Une arme sous-marine très secrète

  • Dernière mise à jour le 12 novembre 2008.

A l’extrémité d’un chenal sinueux du port de Visakhapatnam, se trouve une installation secrète, complètement fermée, seulement connue sous le nom de Shipbuilding Centre (Centre de construction navale ou SBC).

A l’intérieur de cette cale sèche, près de 50 m sous le niveau du sol, repose un cylindre noir, haut comme un immeuble de 2 étages et de 104 m de long.

Les techniciens qui y travaillent confessent être fiers de leur pays : le premier sous-marin nucléaire lanceur d’engins (SNLE) de l’Inde est indiscutablement son plus grand projet technologique.

Pendant plus de 25 ans, le projet ATV [1] a été le plus secret de tous les programmes du gouvernement Indien, mais aussi le plus en retard.

Des responsables refusent toujours de confirmer officiellement l’existence du projet ou du missile balistique. Une décennie après que l’Inde ait fait explosé sa première bombe nucléaire dans les sables de Pokhran, elle a franchi quelques pas séduisants s’approchant de la réalisation du rêve le plus difficile de sa doctrine nucléaire : disposer d’une dissuasion basée en mer, à savoir une plateforme sous-marine pour lancer des armes nucléaires.

“Les choses avancent selon le calendrier,” a récemment dit du projet ATV le ministre Indien de la défense, A.K. Antony. Au début du mois dernier, le chef d’état-major de la marine Indienne, l’amiral Sureesh Mehta, a été le premier responsable gouvernemental à non seulement confirmer son existence mais aussi à préciser le calendrier : “Il s’agit d’un projet du DRDO [2] et d’un démonstrateur technologique. Il est relativement proche de la fin de la construction et sera mis à l’eau d’ici 2 ans.”

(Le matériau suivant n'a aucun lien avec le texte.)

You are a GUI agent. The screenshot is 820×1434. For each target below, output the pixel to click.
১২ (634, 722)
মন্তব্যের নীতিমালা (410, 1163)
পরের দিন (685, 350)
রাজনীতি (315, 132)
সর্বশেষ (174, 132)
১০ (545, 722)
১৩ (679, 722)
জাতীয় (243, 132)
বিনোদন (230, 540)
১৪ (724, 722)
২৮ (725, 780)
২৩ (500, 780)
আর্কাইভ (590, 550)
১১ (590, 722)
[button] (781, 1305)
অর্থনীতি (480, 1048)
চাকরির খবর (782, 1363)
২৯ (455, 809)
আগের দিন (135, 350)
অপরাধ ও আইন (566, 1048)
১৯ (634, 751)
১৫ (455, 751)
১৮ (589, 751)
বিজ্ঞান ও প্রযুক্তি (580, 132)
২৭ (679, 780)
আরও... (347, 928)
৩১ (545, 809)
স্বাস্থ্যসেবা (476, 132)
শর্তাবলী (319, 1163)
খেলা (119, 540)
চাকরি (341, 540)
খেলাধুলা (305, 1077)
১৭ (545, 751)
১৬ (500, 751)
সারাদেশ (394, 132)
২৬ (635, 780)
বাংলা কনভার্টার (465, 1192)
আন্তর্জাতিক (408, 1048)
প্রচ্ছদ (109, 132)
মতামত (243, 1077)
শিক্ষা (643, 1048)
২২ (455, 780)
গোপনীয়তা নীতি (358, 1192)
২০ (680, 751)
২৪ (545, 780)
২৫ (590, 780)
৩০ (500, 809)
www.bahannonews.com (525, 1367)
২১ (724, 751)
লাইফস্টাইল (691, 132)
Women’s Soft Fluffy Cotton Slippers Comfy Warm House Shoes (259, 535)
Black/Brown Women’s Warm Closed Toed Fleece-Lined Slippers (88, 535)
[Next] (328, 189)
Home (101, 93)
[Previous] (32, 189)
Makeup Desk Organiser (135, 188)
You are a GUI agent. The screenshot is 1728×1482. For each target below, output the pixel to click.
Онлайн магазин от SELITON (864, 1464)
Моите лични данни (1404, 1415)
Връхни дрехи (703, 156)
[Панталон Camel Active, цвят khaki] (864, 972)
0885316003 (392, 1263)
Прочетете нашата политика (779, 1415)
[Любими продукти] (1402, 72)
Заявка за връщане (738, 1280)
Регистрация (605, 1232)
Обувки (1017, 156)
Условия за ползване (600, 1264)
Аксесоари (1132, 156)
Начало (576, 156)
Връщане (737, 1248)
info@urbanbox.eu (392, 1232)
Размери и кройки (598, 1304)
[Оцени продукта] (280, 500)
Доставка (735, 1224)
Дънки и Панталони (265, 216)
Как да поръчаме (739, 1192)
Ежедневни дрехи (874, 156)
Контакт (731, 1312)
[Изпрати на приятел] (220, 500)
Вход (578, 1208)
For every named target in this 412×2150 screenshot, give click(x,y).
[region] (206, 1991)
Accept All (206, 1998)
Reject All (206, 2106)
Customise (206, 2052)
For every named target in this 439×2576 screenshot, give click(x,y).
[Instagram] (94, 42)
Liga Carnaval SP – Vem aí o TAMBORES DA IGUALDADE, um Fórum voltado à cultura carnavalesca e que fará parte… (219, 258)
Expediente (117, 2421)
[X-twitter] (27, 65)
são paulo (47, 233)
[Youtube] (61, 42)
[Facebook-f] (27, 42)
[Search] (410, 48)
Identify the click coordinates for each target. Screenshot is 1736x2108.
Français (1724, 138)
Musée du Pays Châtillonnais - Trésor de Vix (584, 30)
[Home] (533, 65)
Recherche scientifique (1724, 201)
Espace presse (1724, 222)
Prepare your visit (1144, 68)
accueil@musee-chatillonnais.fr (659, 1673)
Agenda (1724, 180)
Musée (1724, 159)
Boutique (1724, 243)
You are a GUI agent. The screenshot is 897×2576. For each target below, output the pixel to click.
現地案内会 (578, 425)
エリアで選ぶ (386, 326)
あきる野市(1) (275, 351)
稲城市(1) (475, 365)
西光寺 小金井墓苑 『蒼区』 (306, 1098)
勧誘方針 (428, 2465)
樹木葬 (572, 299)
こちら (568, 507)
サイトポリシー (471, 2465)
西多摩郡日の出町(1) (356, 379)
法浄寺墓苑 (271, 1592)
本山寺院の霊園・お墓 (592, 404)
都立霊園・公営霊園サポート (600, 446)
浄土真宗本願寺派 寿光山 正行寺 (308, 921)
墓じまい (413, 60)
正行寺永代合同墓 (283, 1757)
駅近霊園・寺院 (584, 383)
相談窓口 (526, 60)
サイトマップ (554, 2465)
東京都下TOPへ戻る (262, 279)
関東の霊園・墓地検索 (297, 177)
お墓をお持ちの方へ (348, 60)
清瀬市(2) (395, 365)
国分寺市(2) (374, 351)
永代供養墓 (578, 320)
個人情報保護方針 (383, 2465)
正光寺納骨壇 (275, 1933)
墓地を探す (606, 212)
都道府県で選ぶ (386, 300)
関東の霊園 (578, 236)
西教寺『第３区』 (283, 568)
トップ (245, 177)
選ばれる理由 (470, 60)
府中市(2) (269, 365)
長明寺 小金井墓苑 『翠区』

L’amiral avait raison de se sentir confiant à propos du projet. A la fin du mois dernier, un réacteur nucléaire de 80 MW, plus petit qu’un bus, a été installé à l’intérieur de la coque du sous-marin et intégré avec succès — une étape importante pour le projet approuvé en 1970 par le premier-ministre de l’époque : Indira Gandhi.

Vue d’artiste de l’ATV

Vers avril 2009, le sous-marin sera lancé et commencera ses essais à la mer avant d’intégrer la marine. L’objectif est de construire une flotte de 3 SNLE d’ici 2015, un en réserve et 2 en patrouille, chacun transportant 12 missiles nucléaires.

Peut-être dernier “cadeau” à l’Inde de la désormais défunte Union Soviétique, il a été conçu à la fin des années 80 avec l’assistance russe. Basé sur une conception entièrement nouvelle, le sous-marin de 6.000 tonnes (qui n’est pas comme on le pensait auparavant un ancien sous-marin nucléaire de la classe Charlie) fera de l’Inde la 6è nation à disposer de SNLE.

Une partie de l’accélération du programme est liée au renforcement rapide des forces nucléaires Chinoises. La Chine possède 10 sous-marins nucléaires, et au cours de la dernière année, a lancé 3 nouveaux SNLE de la classe Jin, chacun transportant 12 missiles nucléaires balistiques. “Compte-tenu de l’assymétrie militaire grandissante avec la Chine, le besoin pour l’Inde d’avoir une dissuasion nucléaire fiable qui puisse survivre à une première frappe n’a jamais été plus grand,” explique l’expert stratégique Brahma Chellaney.

L’ATV respecte la doctrine nucléaire de l’Inde ennoncée en 1999, qui demande à ses forces nucléaires d’être efficaces, durables, diverses, flexibles et réceptives aux exigences selon le concept d’une dissuasion minimum crédible. La doctrine suppose une haute survavibilité contre les attaques surprise et une réponse punitive rapide.

Un sous-marin nucléaire qui peut rester en plongée presqu’indéfiniment et ne peut être détecté, respecte par conséquent tous ces critères et offre une plateforme de lancement presque invulnérable pour des armes nucléaires.

Pour un pays comme l’Inde, dont la politique est de ne pas utiliser en premier l’arme nucléaire, un sous-marin est vital parce qu’il empêche un adversaire potentiel de lancer une première frappe qui pourrait détruire toutes les armes nucléaires. Il permet aussi à l’Inde d’infliger des dégâts considérables à l’agresseur.

“Un sous-marin emporte au moins 12 missiles à têtes multiples, ce qui fait 96 têtes. Lorsqu’un tel sous-marin part en mer, c’est autant de missiles qui quittent notre propre territoire. Le ciblage par l’ennemi de ces sites est donc neutralisé,” explique le contre-amiral en retraite Raja Menon.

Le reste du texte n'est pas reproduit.